The Pentagon: There’s Five Sides to this Origin Story.


Nothing is ever simple in the Nation’s Capital. Washington DC is a city that runs on the fuel that is politics, so rarely will one find a spade being called for what it is, a spade – that is unless you are referring to the Pentagon.

The United States Department of Defense (DOD) is often goes by its metonymic nickname, the Pentagon. The name was given in reference to the massive pentagon shaped structure that serves as the DOD’s headquarters.

So, just how did this peculiar five-sided national treasure get its shape? Lets find out…

In 1941 with a world war looming over America, the War Department requested larger office space to conduct its range of affairs and rising responsibilities. President Roosevelt agreed and a selection process for the new headquarters began immediately.

The Federal government initially eyed a sprawling stretch of federal land adjacent to Arlington National Cemetery, known as the Arlington Experimental Farm. In an effort to maximize available space, the planners intended to design the structure in the shape of the property lines, which happened to be that of an oddly shaped pentagon. But the story does not end there…

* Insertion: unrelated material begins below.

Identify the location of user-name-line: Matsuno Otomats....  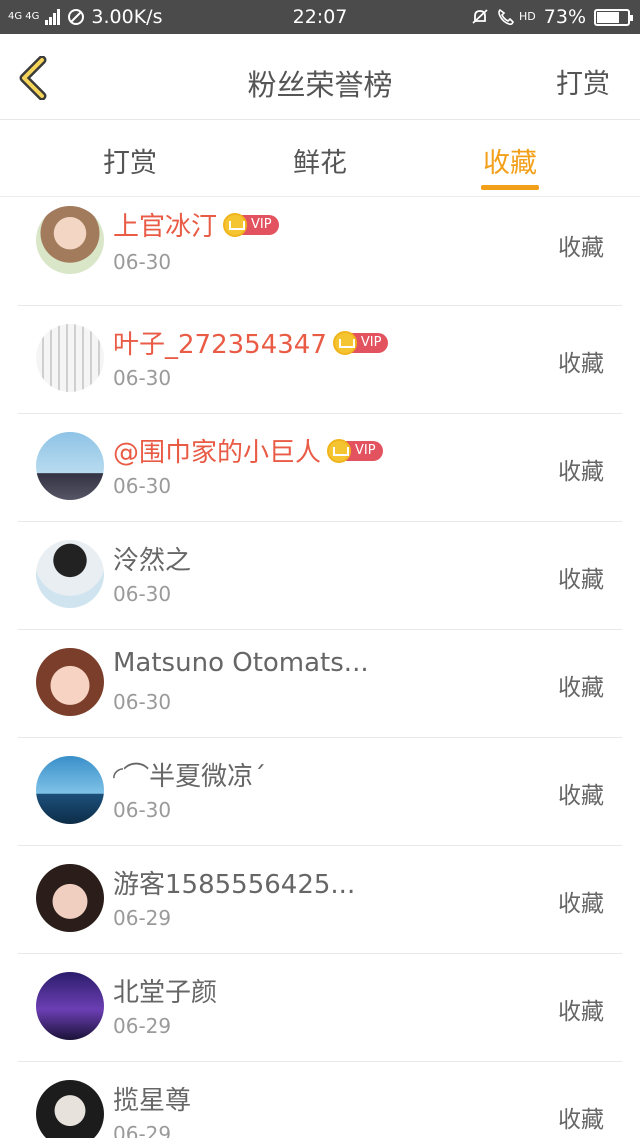
(241, 663).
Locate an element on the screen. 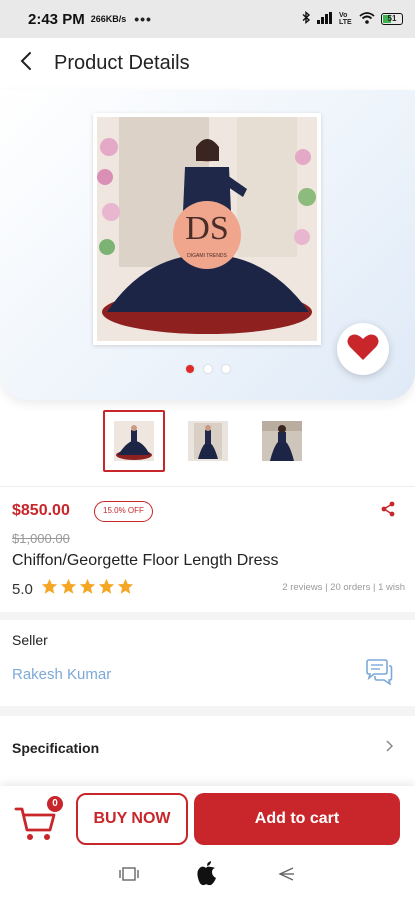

President Roosevelt ultimately scraped the Experimental Farm proposal due to concerns that constructing a military headquarters right across from the hallowed grounds of Arlington National Centenary would appear insensitive and improper. Moving forward, their eyes landed on the nearby Hoover Airport site.



Pentagon - Map

Though the Hoover Airport property was more spacious than the previous site, thus allowing a more traditional shaped building to be constructed, the pentagon shaped design remained. The reason? Roosevelt loved the unusual design. Also, the government was concerned that the costs of a full redesign were too high. With that decision, the irregular shaped pentagon’s shape was evened out and refined into the perfectly shaped pentagon building we know today.

Some interesting facts about the Pentagon Building:

  • The Pentagon building was designed with 284 bathrooms – twice the amount needed for anticipated occupancy levels. Seems a bit excessive, no? The reason for all the extra plumbing was due to segregation policies. Blacks and Whites had their own separate restrooms throughout the facility. This accommodation would not be needed for long. In June of 1941, President Roosevelt would sign Executive Order 8802, prohibited segregation among federal employees.
  • The U.S. Capitol Building could fit into the length of one of the Pentagon’s five sides.

Pentagon - Size Comparison

  • With its 5,100,000 square feet, the Pentagon has double the amount of office space as the Empire State building.
  • For those who are disabled or have difficulty walking the long hallways of the Pentagon, the DOD offers the service of complimentary self-propelled vehicles (SPV’s). These scooters can be heard humming around the building at an exhilarating 3 mph.